With not much going on bird wise I decided to try for the visiting Harris’s Sparrow that has been reported at the Mequon Nature Preserve. Normal range for the species is Minnesota west and south. After about 15 minutes the stunning male Harris’s Sparrow showed up with a small flock of American Tree Sparrows on the west end of the nature center. That viewing did not last long as all the birds were flushed by a vehicle coming through the parking lot. After about 30 minutes the birds returned briefly to an area on the south side of the nature center near a feeder. Not a life bird for the state for me but still an exciting bird to see. It was partly cloudy with mild temps around 25 degrees with no wind, a pleasant morning out. Images were taken on January 22, 2020.
The Harris’s Sparrow, male
Harris’s Sparrow photographed at Retzer Nature Center in Waukesha, WI on September 25th and 26th, 2013.
Binomial name: Zonotrichia querula
Description: Brown face and back, both overlaid with black markings especially crown, face, and throat.

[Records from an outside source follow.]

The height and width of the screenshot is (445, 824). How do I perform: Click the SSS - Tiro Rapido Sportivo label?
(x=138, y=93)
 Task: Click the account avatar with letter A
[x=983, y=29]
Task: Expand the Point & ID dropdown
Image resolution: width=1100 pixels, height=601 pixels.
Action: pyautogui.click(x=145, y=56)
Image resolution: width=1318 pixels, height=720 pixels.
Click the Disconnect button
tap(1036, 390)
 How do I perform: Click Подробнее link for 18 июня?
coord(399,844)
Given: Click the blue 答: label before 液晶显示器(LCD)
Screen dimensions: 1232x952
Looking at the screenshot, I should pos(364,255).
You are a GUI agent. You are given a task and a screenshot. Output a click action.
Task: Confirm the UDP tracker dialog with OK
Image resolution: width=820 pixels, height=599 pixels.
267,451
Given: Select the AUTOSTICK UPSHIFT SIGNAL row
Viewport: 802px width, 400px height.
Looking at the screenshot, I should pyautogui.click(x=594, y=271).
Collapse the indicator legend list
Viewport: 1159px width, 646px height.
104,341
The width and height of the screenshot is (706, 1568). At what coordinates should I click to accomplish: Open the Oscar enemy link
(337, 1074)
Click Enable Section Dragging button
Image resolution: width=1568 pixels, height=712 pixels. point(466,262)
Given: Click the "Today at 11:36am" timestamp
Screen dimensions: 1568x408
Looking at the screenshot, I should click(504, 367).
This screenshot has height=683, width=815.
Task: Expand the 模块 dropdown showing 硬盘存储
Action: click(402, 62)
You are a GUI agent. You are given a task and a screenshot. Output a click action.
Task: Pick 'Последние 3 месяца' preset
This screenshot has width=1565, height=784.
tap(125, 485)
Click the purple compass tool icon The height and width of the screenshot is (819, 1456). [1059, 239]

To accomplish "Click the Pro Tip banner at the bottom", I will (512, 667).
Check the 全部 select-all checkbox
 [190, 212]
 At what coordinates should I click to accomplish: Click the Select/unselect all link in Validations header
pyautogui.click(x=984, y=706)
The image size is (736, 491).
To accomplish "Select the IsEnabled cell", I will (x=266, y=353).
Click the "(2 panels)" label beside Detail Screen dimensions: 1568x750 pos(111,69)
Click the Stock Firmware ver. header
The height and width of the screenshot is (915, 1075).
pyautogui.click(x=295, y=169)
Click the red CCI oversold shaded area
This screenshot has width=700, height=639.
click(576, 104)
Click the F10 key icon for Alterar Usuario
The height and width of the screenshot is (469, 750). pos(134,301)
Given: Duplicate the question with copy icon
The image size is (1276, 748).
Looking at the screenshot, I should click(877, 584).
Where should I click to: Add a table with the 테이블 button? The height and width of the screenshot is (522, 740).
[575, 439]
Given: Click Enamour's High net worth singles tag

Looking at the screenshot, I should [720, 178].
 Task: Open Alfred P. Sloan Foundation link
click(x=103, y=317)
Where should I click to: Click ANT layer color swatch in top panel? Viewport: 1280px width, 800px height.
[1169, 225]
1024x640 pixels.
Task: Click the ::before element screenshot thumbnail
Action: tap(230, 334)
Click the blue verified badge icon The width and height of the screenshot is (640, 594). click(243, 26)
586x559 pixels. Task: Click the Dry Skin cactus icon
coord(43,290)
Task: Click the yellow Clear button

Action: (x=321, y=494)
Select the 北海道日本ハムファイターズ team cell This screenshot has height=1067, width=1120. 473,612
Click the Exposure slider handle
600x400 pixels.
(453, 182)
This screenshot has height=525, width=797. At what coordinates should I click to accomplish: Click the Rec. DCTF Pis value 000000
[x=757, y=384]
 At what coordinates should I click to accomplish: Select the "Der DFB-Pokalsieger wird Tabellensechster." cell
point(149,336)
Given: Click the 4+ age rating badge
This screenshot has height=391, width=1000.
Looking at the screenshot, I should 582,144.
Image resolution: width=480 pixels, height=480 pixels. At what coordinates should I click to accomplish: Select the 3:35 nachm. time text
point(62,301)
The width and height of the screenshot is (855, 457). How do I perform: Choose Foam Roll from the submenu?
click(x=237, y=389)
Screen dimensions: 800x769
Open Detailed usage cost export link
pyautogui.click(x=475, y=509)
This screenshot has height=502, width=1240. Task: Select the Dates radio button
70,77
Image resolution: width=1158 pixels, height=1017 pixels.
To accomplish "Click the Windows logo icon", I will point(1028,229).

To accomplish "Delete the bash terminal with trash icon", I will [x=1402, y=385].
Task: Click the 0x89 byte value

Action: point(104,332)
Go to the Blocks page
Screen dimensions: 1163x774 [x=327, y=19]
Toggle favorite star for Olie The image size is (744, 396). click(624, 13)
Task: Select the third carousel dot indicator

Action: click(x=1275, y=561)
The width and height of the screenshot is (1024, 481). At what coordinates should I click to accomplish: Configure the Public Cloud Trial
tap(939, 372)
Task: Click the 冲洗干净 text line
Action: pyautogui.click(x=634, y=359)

White on wings and underparts. Pink bills and legs.
Size: 6.7″ – 7.9″ long, 11” wingspan
Weight: 0.92 oz. – 1.7 oz.
Habitat: Coniferous forests and tundras adjacent to bogs
Diet: Seeds, especially grass seeds, fruits, pine needles, and flower parts. Scratches the ground to forage for food.
Nesting: Nests are built on the ground under the protection of a coniferous bush or in a bed of grasses. Both parents construct the nest in mid-June using materials such as sticks, grasses, moss, and lichens. The female will lay 3-5 eggs at a time, laying eggs at the end of June to the middle of July. The young remain in the nest for about 3 weeks before becoming completely independent of their parents.
Notes: “Harris’s Sparrow” is named after ornithologist Edward Harris. This bird will live nearly 12 years in the wild if not caught by a predator. And, Harris’s Sparrow only breeds in Canada, the only bird to do so.